Could you copy the essay on large-scale testing below, verbatim, for the stretch from "Something important being" through "any means necessary."?

* SUPPLIED TEXT:
- - -

If Only It Were As Simple As Rocket Science

Mark Schneider and Kumar Garg’s recent call for a SpaceX for assessment and the responses to it by Chester Finn and Anne Wicks, prominent among others, highlight the complexities of  large-scale testing and the challenges associated with trying to improve K-12 assessment. Sadly, even if our fractured field were somehow able to address the many technological, bureaucratic, and human issues raised in those thoughtful posts, I am not convinced that we would be any closer to addressing, let alone solving, the underlying problems that are masked by a focus on the real or perceived deficiencies in K-12 large-scale tests, assessment programs, or assessment policies.

As I wrote ten years ago in a 2011 EdWeek commentary, “developing an assessment system, even a next-generation one, … is not rocket science,”  but “large-scale assessments … are simply supporting pieces” in an effort “to improve instruction and student learning.”

I am all in on need to continue the ongoing improvement of large-scale state testing and the evolution of our thinking about balanced assessment systems and the role of assessment in K-12 education.  On some days I might even agree with those calling for an assessment revolution.

Putting too much effort into improving large-scale testing before we have a better understanding of how we want to use it and before we address the underlying factors affecting student performance and/or school quality seems to me to be a fool’s errand.

Since the passage of ESEA in 1965, we have more than 50 years of test results showing consistent gaps in achievement. We have state-level NAEP data since 1992 showing the same thing. Thanks to NCLB, we have more state test data than we can handle, disaggregated in more ways than anyone can possibly understand.

I am at least 15 years beyond the point of believing that simply building a better large-scale test is going to make that much of a difference.

Wag The Dog

There are, of course, grains of truth in the adage “what gets tested, gets taught,” and in the belief that curriculum and instruction are influenced more by the items that appear on the state test than by the contents of the state’s rigorous college-and-career ready standards.

I suspect that the influence of the state test on curriculum and instruction is directly proportional to the consequences associated with the test for individual districts; and therefore, is inversely proportional to the capacity, or ability, of the district to meet the state’s performance expectations.

That is, the state test will have a greater influence on behaviors in low-performing districts than in high-performing districts. To a certain point, that outcome is what we are seeking by implementing a state assessment program. In general, we want people to pay more attention to any measure when it is in the “red zone” than when it tells us that everything is fine.

Problems arise, of course, when local educators and state policymakers drift beyond that certain point and instead of a desirable outcome we get undesirable behaviors – in particular, the classic case of the tail wagging the dog.

Actually, the case of large-scale state testing fits both negative connotations of the term wag the dog.

Something important being controlled by something much less important

At the local level, we see curriculum and instruction (which are very important) being controlled by a test score (which is much less important). Efforts to improve test scores overwhelm efforts to improve instruction and learning. And why would we expect anything different?

We state glibly that if schools improve curriculum and instruction, test scores will follow (in much the same way and with the same chance that it could happen as NCLB stating that states should test students in mathematics in their native language to the extent practicable). Without the infrastructure, resources, and capacity to improve curriculum and instruction, the best option available to districts may be to focus on improving test scores by any means necessary.

- - -

* DATA EXCERPT:

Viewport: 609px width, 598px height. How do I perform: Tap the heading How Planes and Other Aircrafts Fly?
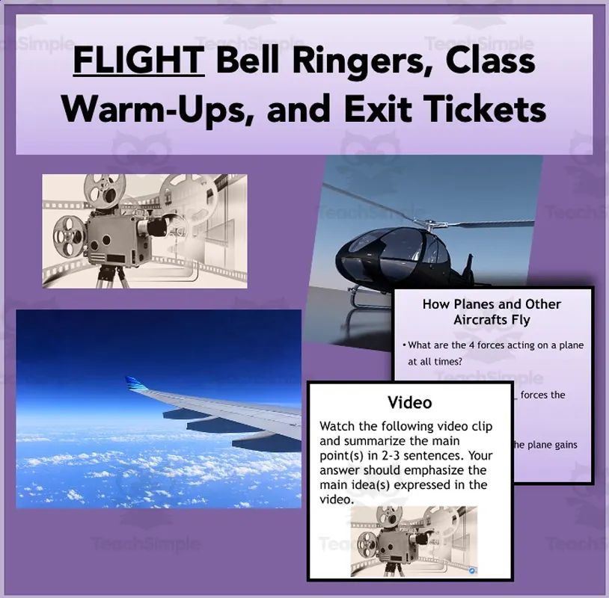tap(492, 312)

- - -

* EXPECTED ANSWER:
Something important being controlled by something much less important

At the local level, we see curriculum and instruction (which are very important) being controlled by a test score (which is much less important). Efforts to improve test scores overwhelm efforts to improve instruction and learning. And why would we expect anything different?

We state glibly that if schools improve curriculum and instruction, test scores will follow (in much the same way and with the same chance that it could happen as NCLB stating that states should test students in mathematics in their native language to the extent practicable). Without the infrastructure, resources, and capacity to improve curriculum and instruction, the best option available to districts may be to focus on improving test scores by any means necessary.